TASK OBJECTIVE
Retype every record below exactly as it appears.

GIVEN RECORDS
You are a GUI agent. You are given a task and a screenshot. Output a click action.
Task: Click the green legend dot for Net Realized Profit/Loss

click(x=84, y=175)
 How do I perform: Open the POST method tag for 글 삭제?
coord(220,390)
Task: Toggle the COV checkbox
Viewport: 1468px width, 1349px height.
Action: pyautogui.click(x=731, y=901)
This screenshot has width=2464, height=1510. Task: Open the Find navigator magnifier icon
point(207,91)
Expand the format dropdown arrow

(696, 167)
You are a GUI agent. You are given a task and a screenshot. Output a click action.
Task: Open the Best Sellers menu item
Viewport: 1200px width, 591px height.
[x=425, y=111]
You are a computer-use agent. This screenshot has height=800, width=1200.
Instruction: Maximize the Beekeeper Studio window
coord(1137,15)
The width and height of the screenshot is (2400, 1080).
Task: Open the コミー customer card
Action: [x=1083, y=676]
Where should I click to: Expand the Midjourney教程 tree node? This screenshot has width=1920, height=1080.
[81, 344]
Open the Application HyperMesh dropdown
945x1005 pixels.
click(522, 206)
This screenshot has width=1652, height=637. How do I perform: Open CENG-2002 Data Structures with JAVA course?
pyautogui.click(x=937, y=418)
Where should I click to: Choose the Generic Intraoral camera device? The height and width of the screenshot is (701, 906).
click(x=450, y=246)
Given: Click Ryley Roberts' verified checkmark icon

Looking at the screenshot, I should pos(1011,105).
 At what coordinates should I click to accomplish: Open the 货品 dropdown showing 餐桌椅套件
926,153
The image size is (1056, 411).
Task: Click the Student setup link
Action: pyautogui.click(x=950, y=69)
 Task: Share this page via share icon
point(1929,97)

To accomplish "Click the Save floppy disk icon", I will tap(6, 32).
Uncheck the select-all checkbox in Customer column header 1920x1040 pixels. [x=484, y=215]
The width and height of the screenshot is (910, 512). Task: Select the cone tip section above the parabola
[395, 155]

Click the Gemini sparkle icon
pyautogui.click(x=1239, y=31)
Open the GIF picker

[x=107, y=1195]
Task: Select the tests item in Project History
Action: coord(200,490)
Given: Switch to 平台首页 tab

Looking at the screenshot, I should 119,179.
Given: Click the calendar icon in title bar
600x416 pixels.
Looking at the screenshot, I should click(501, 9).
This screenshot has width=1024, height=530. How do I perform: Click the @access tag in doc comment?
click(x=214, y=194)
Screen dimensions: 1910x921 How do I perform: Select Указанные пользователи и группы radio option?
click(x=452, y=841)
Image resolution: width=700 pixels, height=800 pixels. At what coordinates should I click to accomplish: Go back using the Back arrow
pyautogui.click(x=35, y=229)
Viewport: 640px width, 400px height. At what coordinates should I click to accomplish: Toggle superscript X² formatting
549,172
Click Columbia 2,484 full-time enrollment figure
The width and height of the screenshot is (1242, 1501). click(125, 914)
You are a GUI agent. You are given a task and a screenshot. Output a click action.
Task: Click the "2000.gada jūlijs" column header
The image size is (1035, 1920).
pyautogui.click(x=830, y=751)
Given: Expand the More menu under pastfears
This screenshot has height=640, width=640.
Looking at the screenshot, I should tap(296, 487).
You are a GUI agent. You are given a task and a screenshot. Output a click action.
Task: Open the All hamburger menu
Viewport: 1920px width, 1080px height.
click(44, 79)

TASK ANSWER
You are a GUI agent. You are given a task and a screenshot. Output a click action.
Task: Click the green legend dot for Net Realized Profit/Loss

click(x=84, y=175)
 How do I perform: Open the POST method tag for 글 삭제?
coord(220,390)
Task: Toggle the COV checkbox
Viewport: 1468px width, 1349px height.
Action: pyautogui.click(x=731, y=901)
This screenshot has width=2464, height=1510. Task: Open the Find navigator magnifier icon
point(207,91)
Expand the format dropdown arrow

(696, 167)
You are a GUI agent. You are given a task and a screenshot. Output a click action.
Task: Open the Best Sellers menu item
Viewport: 1200px width, 591px height.
[x=425, y=111]
You are a computer-use agent. This screenshot has height=800, width=1200.
Instruction: Maximize the Beekeeper Studio window
coord(1137,15)
The width and height of the screenshot is (2400, 1080).
Task: Open the コミー customer card
Action: [x=1083, y=676]
Where should I click to: Expand the Midjourney教程 tree node? This screenshot has width=1920, height=1080.
[81, 344]
Open the Application HyperMesh dropdown
945x1005 pixels.
click(522, 206)
This screenshot has width=1652, height=637. How do I perform: Open CENG-2002 Data Structures with JAVA course?
pyautogui.click(x=937, y=418)
Where should I click to: Choose the Generic Intraoral camera device? The height and width of the screenshot is (701, 906).
click(x=450, y=246)
Given: Click Ryley Roberts' verified checkmark icon

Looking at the screenshot, I should pos(1011,105).
 At what coordinates should I click to accomplish: Open the 货品 dropdown showing 餐桌椅套件
926,153
The image size is (1056, 411).
Task: Click the Student setup link
Action: pyautogui.click(x=950, y=69)
 Task: Share this page via share icon
point(1929,97)

To accomplish "Click the Save floppy disk icon", I will tap(6, 32).
Uncheck the select-all checkbox in Customer column header 1920x1040 pixels. [x=484, y=215]
The width and height of the screenshot is (910, 512). Task: Select the cone tip section above the parabola
[395, 155]

Click the Gemini sparkle icon
pyautogui.click(x=1239, y=31)
Open the GIF picker

[x=107, y=1195]
Task: Select the tests item in Project History
Action: coord(200,490)
Given: Switch to 平台首页 tab

Looking at the screenshot, I should 119,179.
Given: Click the calendar icon in title bar
600x416 pixels.
Looking at the screenshot, I should click(501, 9).
This screenshot has width=1024, height=530. How do I perform: Click the @access tag in doc comment?
click(x=214, y=194)
Screen dimensions: 1910x921 How do I perform: Select Указанные пользователи и группы radio option?
click(x=452, y=841)
Image resolution: width=700 pixels, height=800 pixels. At what coordinates should I click to accomplish: Go back using the Back arrow
pyautogui.click(x=35, y=229)
Viewport: 640px width, 400px height. At what coordinates should I click to accomplish: Toggle superscript X² formatting
549,172
Click Columbia 2,484 full-time enrollment figure
The width and height of the screenshot is (1242, 1501). click(125, 914)
You are a GUI agent. You are given a task and a screenshot. Output a click action.
Task: Click the "2000.gada jūlijs" column header
The image size is (1035, 1920).
pyautogui.click(x=830, y=751)
Given: Expand the More menu under pastfears
This screenshot has height=640, width=640.
Looking at the screenshot, I should tap(296, 487).
You are a GUI agent. You are given a task and a screenshot. Output a click action.
Task: Open the All hamburger menu
Viewport: 1920px width, 1080px height.
click(44, 79)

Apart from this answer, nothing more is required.